夜食の光花クッキー
また夫が締め切り前の徹夜をしている。
「今夜も徹夜だよ」なんて、泣きそうな顔で夫は言うけれど、締め切りまで半年以上あったことを私は知っている。
伝承を聞きに行くのも先延ばしにして、つい数日前にバタバタと二人で出かけたばかりだ。
そこから書き始めるまで数日かかって、ようやく取りかかったかと思えば、残り1日半になって慌てだすのも、これまたいつものこと。
結婚したての頃は「なんで早くやらなかったの?」なんて真顔で聞いてしまって、ちょっとしたけんかになったこともある。

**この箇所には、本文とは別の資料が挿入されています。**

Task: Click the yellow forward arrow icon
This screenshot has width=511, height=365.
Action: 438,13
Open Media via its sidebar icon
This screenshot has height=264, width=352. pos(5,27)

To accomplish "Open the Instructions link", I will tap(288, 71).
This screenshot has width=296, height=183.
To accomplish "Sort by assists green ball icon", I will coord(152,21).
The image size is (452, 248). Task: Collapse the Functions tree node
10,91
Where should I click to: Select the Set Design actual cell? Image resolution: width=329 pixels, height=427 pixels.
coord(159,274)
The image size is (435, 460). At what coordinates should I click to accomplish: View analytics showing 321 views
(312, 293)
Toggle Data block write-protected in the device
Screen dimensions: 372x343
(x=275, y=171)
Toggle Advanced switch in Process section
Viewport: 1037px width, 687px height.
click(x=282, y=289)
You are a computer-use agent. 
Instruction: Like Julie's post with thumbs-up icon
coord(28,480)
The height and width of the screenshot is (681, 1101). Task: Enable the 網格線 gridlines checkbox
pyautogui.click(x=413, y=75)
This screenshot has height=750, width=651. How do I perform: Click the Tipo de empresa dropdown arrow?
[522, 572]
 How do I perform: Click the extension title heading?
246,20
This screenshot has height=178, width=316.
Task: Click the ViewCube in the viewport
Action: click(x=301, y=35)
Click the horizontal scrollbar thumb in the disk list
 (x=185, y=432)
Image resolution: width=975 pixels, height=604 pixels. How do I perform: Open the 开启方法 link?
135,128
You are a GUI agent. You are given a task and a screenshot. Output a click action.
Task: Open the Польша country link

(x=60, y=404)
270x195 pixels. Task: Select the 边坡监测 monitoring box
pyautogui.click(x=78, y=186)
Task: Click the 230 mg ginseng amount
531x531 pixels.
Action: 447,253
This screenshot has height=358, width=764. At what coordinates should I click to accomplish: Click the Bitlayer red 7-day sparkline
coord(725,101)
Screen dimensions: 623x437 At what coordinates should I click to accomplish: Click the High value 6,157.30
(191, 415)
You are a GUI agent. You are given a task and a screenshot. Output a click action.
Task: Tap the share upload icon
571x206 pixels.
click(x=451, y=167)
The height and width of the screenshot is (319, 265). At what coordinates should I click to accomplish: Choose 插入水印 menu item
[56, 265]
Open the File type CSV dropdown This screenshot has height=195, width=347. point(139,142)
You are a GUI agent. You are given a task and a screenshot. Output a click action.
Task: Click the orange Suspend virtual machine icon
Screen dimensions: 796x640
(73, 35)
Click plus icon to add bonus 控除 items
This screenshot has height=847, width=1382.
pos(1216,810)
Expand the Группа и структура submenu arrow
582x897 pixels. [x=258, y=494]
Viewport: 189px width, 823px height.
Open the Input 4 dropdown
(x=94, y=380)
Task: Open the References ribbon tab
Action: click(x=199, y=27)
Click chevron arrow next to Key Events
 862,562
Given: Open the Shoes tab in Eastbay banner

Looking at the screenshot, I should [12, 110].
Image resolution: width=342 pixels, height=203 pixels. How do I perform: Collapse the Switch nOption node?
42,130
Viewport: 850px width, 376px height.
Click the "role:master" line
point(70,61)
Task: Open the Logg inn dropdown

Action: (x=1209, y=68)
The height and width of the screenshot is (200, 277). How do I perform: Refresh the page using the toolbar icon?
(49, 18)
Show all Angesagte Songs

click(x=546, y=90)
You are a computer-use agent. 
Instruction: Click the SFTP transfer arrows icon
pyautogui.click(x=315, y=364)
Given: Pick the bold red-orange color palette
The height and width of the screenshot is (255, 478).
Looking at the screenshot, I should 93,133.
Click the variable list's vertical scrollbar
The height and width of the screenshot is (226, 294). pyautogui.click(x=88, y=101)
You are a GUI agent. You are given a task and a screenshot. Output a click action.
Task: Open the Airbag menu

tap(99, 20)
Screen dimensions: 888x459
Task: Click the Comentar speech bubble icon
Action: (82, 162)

でも、今では「うんうん、徹夜は大変だね」と、ただ頷けるようになった。
あの頃は若かったな、なんて思い出しながら、夜食用にお茶と光花のクッキーをお盆に載せて夫のところに持っていく。
このクッキーは「光花」という花の粉を混ぜて焼いたもの。
ほんのり明るく光を放つのが特徴で、夜中でも手元を照らしてくれる。夫の徹夜には欠かせない夜食だ。
夫にお茶とクッキーを手渡してから、私も自分のお茶を淹れて、作業中の夫の後ろで本を開く。
こうして付き合うようにしているのだ。
夫は目を離すとすぐに寝ちゃう人だから。